Наконец партизан забрался на овальную вершину Круглицы и, сбросив крошни на землю, протянул руку спутнику, делавшему последние шаги. Булычев понимал, что у подростка с непривычки рвутся жилы и надо пособить. Но Санечка помощи не приняла, а доковыляла до вершины сама. Она окинула почти незрячим взглядом темя горы, лишенное могучих зазубрин и покрытое желтоватым, местами бурым кварцем. Бедная тундровая растительность цеплялась за камни жесткими, суровыми корнями, и можно было поразиться этой жажде жизни в царстве гор и ветра.
Булычев приладил крошни к сосне-недоростку и обессиленно опустился на ближний валун.
Тотчас камнем упала Лоза.
Молодые люди не успели еще перевести дыхание, когда над головой вдруг заворочались черные тучи, которые бог весть откуда взялись, и мгновенно сделалось ненастье.
Булычев, оставив Лозу, быстро сошел с вершины, набрал охапку подсохшей, ломкой травы и хвороста и вернулся к привалу.
Он уложил подстилку в относительном заветерье, снял пиджак и опустился на лежанку.
Накрылся с головой одной полой одежды, оставив другую Санечке.
— Айда ко мне под бок, паря. А не то к утру застынешь.
— Спи, — отозвалась Лоза. — Потом лягу.
— Когда ж — потом? В июле глаза смежить не успел — заря.
— Экой заполошный, право.

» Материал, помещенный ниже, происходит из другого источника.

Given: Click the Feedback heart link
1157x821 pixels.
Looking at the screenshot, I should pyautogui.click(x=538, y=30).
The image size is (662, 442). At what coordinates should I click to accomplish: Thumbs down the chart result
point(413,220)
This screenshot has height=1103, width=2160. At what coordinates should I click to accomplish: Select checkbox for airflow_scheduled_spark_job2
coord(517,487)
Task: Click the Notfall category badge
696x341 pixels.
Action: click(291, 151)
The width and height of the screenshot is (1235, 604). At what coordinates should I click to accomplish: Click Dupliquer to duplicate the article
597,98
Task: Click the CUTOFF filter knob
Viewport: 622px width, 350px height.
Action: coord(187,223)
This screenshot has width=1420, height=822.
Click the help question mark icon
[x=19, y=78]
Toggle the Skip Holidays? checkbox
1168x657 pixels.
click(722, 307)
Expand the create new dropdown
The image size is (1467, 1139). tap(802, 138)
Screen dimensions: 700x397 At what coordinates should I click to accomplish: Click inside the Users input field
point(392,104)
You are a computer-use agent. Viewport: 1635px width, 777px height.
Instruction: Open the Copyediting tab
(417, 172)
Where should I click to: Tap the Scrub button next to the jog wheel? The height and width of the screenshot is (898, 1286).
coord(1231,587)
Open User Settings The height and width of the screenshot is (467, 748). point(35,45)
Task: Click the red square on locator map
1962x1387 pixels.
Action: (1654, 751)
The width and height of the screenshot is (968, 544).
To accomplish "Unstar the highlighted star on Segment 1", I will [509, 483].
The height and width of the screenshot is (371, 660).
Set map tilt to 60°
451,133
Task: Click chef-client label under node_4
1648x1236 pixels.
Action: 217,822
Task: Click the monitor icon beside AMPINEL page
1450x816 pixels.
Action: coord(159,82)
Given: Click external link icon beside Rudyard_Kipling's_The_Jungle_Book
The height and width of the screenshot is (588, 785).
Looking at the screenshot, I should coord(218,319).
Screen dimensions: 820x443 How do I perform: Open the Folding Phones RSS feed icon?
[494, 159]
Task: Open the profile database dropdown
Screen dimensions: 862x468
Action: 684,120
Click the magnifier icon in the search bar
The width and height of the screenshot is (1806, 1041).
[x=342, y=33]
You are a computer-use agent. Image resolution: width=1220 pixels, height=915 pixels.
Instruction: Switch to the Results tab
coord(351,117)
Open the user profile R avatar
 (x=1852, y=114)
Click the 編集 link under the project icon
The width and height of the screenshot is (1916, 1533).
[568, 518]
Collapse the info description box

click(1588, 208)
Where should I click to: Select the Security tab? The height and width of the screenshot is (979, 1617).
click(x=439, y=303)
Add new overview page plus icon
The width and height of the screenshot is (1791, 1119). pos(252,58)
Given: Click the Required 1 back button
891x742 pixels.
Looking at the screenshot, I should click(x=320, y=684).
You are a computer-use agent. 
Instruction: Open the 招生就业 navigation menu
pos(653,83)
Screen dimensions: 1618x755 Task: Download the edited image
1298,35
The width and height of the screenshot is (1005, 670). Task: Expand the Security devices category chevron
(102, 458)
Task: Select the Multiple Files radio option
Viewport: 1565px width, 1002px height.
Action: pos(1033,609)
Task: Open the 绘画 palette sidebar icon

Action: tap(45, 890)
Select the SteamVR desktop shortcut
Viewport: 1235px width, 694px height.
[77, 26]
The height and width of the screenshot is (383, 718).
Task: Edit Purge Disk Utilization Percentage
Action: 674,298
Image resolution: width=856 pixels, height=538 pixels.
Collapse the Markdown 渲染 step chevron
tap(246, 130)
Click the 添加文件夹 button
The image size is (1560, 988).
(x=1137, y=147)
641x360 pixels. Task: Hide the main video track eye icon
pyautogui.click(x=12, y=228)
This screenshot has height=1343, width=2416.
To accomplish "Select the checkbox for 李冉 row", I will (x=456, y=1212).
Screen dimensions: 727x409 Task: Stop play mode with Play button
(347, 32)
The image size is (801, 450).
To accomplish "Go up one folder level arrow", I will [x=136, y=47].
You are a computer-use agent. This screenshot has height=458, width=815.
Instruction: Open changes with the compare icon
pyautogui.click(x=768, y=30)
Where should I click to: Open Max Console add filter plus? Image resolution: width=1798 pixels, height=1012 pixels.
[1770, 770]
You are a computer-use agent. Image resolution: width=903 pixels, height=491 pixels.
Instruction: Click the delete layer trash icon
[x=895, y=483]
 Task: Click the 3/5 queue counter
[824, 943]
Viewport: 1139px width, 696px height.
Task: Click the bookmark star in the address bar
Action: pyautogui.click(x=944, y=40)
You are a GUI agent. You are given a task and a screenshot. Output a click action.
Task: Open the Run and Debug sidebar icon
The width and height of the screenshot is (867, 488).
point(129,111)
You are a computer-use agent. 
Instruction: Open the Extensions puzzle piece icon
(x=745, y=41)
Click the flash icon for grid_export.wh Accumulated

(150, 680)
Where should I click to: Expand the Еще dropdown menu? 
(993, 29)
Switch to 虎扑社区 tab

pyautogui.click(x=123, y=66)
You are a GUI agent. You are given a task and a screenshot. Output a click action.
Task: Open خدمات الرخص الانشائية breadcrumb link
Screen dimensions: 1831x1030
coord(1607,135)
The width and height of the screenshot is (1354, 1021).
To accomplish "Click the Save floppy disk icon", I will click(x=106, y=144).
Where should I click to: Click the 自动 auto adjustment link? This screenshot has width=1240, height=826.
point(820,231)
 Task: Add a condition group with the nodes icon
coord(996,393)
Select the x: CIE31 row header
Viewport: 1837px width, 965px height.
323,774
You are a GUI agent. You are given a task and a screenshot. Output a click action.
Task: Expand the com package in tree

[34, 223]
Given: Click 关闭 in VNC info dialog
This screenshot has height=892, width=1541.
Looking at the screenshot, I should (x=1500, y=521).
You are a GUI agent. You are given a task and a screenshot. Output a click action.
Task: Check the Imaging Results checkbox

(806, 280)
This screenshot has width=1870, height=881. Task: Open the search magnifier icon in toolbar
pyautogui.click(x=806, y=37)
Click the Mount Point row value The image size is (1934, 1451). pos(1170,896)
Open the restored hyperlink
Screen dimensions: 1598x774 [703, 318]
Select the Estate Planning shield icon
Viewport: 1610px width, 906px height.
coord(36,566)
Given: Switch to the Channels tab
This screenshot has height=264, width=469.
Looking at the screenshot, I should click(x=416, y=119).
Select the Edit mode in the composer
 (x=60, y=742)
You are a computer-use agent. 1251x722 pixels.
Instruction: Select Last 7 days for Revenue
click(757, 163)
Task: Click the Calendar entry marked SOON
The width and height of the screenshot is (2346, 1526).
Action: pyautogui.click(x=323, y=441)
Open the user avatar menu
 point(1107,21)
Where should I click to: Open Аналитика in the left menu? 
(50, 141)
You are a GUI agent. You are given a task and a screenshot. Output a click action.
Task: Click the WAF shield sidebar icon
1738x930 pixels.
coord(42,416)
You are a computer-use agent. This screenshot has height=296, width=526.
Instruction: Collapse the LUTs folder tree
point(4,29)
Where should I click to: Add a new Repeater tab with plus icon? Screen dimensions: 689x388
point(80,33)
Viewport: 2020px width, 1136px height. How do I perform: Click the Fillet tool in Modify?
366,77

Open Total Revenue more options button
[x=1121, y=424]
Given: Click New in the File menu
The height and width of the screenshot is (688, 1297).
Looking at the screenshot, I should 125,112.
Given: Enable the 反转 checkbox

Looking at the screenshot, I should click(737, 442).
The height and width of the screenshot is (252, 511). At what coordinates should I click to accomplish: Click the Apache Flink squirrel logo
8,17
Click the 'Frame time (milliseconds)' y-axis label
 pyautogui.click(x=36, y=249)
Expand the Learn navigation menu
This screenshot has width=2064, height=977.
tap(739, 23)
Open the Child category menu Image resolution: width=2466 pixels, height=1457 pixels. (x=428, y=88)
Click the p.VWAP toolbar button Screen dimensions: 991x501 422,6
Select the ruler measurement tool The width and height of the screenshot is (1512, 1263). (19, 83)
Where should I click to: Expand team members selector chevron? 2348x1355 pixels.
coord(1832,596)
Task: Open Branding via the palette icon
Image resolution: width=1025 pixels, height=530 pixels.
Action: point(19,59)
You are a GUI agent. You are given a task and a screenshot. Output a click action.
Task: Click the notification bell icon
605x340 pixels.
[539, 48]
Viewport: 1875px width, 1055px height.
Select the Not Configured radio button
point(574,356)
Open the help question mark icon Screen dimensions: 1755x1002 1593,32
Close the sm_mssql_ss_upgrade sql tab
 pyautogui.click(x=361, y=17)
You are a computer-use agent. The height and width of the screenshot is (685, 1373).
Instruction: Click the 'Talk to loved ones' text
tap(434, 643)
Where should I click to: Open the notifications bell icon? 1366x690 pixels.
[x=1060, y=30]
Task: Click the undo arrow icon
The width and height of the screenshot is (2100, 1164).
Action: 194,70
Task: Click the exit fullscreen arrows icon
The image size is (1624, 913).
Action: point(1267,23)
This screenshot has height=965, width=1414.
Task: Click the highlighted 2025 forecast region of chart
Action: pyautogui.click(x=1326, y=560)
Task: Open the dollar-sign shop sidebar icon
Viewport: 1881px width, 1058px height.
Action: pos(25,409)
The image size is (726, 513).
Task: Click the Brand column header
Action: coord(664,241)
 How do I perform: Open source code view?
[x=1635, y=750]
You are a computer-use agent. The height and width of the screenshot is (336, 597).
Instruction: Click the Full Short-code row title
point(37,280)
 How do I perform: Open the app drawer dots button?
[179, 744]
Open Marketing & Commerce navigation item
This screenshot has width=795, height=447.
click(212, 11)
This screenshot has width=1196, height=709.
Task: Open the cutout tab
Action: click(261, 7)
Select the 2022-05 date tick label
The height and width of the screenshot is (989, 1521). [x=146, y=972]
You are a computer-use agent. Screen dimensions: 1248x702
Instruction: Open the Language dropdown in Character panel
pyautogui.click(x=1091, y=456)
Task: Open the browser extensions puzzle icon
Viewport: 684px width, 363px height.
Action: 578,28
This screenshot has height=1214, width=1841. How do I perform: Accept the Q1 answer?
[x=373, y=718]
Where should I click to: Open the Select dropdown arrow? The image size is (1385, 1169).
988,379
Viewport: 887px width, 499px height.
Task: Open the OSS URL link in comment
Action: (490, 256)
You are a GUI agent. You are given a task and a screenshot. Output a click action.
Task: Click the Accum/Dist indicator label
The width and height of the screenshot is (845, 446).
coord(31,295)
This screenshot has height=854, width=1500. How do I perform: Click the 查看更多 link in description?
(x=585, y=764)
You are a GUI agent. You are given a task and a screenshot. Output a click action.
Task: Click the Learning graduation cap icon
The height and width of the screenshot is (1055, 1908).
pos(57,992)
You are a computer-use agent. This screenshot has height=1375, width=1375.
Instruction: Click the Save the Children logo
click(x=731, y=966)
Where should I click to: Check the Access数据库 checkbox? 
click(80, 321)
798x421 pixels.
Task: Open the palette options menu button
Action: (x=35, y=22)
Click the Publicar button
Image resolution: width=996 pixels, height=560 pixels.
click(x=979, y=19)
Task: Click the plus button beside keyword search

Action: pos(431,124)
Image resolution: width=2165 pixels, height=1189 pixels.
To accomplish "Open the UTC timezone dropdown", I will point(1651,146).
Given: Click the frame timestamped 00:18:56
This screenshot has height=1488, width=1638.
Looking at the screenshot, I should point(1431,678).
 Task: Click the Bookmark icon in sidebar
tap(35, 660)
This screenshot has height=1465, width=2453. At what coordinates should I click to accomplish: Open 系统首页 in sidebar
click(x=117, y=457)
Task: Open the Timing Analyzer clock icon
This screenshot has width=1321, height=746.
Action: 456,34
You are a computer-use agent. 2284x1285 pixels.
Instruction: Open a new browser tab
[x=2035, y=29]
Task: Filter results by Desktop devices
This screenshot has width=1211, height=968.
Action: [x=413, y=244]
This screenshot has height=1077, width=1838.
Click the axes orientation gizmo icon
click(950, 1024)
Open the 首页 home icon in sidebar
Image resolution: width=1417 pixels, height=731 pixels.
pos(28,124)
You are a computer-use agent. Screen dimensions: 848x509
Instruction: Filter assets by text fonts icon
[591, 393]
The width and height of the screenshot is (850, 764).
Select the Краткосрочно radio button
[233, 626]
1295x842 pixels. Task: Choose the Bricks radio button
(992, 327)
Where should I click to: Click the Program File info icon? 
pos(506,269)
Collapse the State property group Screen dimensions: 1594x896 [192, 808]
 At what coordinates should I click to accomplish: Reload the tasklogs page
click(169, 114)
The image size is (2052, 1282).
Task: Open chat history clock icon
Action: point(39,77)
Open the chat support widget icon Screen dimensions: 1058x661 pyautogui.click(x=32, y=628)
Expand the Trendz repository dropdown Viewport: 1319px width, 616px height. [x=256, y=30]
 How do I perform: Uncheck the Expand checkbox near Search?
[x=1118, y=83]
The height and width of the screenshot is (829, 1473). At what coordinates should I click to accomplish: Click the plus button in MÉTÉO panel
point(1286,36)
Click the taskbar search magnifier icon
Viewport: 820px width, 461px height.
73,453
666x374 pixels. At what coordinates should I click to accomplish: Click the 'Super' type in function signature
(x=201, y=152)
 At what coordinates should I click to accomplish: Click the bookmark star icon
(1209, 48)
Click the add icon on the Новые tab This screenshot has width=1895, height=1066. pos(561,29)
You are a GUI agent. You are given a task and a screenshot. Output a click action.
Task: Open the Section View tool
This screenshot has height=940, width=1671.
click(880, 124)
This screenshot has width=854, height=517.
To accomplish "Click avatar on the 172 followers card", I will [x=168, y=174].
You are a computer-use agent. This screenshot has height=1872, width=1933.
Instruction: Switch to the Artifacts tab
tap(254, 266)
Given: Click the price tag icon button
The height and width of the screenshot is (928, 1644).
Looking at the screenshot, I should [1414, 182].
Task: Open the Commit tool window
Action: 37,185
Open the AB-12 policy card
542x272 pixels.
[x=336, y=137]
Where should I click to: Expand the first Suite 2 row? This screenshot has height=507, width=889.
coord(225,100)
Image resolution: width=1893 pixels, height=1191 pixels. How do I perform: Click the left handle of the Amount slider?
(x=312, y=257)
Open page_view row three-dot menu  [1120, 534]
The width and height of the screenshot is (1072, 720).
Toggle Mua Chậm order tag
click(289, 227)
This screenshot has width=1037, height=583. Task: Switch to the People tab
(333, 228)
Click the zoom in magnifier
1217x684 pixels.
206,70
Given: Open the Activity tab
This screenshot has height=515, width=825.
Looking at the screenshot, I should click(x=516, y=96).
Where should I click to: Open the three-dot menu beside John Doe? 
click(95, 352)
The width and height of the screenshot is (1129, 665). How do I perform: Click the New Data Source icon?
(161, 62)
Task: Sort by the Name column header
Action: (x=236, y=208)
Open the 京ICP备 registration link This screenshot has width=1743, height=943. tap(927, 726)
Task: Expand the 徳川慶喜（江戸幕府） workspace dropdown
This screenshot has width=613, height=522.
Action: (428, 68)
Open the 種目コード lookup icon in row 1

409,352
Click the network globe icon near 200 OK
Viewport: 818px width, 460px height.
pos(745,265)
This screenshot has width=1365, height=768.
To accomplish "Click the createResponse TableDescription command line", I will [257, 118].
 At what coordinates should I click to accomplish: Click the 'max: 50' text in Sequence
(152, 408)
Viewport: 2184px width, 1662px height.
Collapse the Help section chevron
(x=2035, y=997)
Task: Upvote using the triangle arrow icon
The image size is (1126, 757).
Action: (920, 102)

Сказал «потом» — и не лезь под ногти.
— Ну, ладно, — примирительно проворчал партизан. — Мне, молвить правду, и самому не спится. Давай поболтаем?
Не услышав ответа, сказал с хорошо рассчитанным равнодушием:
— Выспимся. Лишь бы дедушка не набрел. А то как ря-авкнет — со страху помрешь!
— Какой еще дедушка?
— Вот те раз! Я ж о медведе толкую. Али не ясно?
— Ясно.
Костя совсем было заснул, даже стал похрапывать, но тут же приподнялся на лежанке, спросил:
— А чо лучше, как понимаешь: ты любишь, а она нет, али, напротив того: она любит, а те скушно? Чо лучше?
— Все хуже, — буркнула Лоза, — и дай мне, Христа ради, ночку послушать.
— Нет, право, холодом от тя несет, девки таких не любят, ей богу.
— Вот и хорошо.
— Что ж хорошего? — удивился Костя. — Экой ты все же брякалка!